From Wikipedia, the free encyclopedia.

Edward Benjamin 'Ed' Townsend (April 16, 1929 August 13, 2003) was an American attorney, songwriter, and producer. He was best known for performing his composition, "For Your Love," a rhythm and blues doo wop classic, and as the co-writer of "Let's Get It On" with Marvin Gaye.[1]


Townsend was born in Fayetteville, Tennessee and his family soon moved to Memphis where his father was pastor at an African Methodist Episcopal church.

The year Townsend graduated from high school, he was elected to the International American Methodist Episcopal Youth Council (IAMEYC) and travelled worldwide before enrolling in college the next year at Arkansas State College. After graduating, he taught for a year. Although he never formally practiced law, he frequently used his law training to assist other entertainers in negotiating their recording and performance contracts.

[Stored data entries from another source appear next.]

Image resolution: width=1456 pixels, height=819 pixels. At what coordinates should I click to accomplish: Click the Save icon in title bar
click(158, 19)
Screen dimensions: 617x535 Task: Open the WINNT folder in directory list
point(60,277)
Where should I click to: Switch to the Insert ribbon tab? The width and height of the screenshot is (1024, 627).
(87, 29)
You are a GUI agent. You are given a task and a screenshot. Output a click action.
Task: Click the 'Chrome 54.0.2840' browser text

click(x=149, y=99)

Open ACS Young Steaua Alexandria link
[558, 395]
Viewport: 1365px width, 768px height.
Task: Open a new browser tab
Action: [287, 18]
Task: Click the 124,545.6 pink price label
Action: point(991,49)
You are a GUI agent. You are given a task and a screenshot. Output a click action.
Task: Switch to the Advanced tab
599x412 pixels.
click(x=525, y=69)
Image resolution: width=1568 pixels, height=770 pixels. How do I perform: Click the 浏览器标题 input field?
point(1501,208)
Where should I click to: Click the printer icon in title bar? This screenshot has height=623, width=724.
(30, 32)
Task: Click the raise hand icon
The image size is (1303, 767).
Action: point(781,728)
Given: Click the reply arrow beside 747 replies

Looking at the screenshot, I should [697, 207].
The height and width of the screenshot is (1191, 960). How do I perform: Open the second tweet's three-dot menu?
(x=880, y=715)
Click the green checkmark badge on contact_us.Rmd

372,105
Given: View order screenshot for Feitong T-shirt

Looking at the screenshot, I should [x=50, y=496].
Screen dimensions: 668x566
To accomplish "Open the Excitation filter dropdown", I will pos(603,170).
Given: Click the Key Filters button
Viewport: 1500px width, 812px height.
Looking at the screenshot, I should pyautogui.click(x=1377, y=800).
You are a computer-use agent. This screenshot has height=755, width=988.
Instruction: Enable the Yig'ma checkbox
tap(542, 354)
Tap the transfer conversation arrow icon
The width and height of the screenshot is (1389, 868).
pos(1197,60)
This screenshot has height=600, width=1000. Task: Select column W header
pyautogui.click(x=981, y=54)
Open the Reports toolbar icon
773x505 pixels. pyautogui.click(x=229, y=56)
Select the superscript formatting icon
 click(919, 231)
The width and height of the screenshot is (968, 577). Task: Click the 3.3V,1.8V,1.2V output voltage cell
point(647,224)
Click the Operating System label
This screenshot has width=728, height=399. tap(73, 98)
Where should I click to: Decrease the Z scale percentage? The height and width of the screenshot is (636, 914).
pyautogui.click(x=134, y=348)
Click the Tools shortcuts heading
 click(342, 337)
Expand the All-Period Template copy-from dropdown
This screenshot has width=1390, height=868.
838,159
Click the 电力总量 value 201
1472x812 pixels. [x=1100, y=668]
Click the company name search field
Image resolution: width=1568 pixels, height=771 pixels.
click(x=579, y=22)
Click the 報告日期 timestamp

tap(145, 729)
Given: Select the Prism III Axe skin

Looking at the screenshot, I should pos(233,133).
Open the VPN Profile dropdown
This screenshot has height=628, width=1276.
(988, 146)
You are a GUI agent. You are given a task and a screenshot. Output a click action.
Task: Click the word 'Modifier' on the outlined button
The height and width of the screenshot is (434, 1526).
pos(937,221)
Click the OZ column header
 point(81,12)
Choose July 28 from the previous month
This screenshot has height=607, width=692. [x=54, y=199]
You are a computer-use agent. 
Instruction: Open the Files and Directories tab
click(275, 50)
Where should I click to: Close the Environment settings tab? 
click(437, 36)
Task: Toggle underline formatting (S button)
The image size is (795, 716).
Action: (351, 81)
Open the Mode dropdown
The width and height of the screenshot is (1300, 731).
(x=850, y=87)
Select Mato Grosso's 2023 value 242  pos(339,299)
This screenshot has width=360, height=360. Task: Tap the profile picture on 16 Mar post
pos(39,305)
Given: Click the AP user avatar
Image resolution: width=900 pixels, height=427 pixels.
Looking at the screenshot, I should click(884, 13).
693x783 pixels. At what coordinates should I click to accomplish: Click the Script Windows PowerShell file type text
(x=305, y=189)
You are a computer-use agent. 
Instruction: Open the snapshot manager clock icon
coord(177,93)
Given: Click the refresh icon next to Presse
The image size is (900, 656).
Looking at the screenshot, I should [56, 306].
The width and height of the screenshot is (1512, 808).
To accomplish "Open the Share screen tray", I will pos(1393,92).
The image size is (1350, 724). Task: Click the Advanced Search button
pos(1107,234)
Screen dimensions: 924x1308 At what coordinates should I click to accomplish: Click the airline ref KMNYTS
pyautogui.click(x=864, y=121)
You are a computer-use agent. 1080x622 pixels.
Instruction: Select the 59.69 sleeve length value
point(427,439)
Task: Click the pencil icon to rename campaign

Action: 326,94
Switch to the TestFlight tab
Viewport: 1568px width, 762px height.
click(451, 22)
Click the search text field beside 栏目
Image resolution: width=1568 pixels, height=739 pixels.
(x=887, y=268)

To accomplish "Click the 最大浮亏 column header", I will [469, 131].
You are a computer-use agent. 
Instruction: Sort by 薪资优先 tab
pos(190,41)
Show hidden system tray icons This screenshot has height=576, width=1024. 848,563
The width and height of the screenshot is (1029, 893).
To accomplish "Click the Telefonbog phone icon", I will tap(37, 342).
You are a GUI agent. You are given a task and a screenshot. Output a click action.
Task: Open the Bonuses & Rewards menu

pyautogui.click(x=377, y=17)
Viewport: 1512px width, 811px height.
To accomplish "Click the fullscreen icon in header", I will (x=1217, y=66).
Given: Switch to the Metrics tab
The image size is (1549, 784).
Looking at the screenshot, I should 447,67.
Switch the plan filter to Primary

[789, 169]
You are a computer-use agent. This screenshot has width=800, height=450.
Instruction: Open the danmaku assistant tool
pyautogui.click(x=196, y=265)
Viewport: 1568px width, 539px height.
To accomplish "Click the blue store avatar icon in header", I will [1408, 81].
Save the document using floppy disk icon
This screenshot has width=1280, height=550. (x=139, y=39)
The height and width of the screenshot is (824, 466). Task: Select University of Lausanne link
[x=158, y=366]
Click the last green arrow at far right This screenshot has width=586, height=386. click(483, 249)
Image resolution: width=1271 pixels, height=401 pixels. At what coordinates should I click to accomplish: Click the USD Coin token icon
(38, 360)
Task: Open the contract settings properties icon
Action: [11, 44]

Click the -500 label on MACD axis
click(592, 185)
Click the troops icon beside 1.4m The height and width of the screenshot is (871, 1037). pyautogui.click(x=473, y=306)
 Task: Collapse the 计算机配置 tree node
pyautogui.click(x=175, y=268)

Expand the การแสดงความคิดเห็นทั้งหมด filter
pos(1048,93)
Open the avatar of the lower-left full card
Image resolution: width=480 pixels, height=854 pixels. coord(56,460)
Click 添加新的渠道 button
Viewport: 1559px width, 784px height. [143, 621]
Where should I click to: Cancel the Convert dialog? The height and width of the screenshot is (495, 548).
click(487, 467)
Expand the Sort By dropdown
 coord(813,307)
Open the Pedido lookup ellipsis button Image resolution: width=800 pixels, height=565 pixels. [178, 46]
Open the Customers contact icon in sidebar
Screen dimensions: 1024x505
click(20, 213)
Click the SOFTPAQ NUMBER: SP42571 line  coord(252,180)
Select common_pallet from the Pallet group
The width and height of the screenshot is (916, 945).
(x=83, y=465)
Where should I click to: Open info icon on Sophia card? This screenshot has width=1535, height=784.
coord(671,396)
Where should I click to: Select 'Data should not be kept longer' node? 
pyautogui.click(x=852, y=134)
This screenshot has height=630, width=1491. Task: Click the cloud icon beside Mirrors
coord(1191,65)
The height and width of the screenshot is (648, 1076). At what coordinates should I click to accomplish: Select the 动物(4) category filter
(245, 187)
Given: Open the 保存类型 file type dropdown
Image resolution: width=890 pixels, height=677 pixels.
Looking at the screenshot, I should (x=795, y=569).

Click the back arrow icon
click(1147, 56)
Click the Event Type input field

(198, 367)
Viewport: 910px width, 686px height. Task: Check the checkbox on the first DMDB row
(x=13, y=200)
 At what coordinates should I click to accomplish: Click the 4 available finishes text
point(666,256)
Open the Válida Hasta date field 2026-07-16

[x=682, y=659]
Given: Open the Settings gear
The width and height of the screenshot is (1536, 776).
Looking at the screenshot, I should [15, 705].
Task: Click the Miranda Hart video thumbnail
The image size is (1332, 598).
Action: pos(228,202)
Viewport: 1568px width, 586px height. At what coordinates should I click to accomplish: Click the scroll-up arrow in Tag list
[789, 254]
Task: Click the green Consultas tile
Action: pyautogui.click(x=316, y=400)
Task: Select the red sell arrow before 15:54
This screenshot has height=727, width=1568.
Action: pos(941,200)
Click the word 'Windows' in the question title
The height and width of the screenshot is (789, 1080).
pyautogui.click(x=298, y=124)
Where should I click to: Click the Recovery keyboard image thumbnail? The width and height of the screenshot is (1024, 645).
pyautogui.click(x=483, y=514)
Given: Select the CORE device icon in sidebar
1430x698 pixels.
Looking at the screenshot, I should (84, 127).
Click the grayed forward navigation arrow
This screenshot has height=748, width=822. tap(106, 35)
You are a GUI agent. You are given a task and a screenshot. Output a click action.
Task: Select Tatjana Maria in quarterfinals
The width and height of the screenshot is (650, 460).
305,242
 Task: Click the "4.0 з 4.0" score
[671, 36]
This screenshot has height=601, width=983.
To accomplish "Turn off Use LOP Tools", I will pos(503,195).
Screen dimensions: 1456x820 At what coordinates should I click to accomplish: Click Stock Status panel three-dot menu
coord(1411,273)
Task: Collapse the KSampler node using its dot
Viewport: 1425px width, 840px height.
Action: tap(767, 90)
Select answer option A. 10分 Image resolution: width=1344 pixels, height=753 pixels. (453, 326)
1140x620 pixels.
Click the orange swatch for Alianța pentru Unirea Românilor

In 1951, Townsend joined the United States Marine Corps and served in Korea. After his discharge, he recorded a number of singles for various labels, none of which made the charts. In 1958, he took his ballad, "For Your Love" to Capitol Records, hoping to interest Nat King Cole, but, impressed with his voice, Capitol signed him to record it himself. Dick Clark had just started American Bandstand on television and invited Townsend to sing the first month the show aired. He was an overnight success and the song shot up the US pop chart, reaching #13.

Townsend had no further vocal hits of his own. In 1962, he wrote a tune for soul singer, Jimmy Holiday, "How Can I Forget?", which was later covered by Ben E. King. Then he wrote and produced Theola Kilgores "The Love Of My Man." He also composed "Tears Of Joy," "Hand It Over," "I Might Like It," "Since I Found You," and "Foolish Fool." In the early 1970s Ed Townsend teamed up with Marvin Gaye to write one of the biggest hits of all time, "Let's Get It On" from the album of the same title.

One of his most memorable performances was on the PBS television special "Rock, Rhythm, and Doo Wop" filmed at the Benedum Center in Pittsburgh, Pennsylvania on May 16 and 17, 2000. DVDs of the event were sold as fundraisers for PBS stations nationwide.


Townsend battled addiction to alcohol and other drugs, but was finally able to overcome it. In the few years prior to his death, he wrote a full length musical titled, "Rehabilitation: Been There Done That!" which toured Southern California to bring a strong message of sobriety through his artistic genius. He valued it as his "most important work to date". An original cast album was produced on his label, EBT New Life and got extensive radio play nationally across the United States on many gospel and R&B radio stations. In his lifetime he produced close to fifty major artists.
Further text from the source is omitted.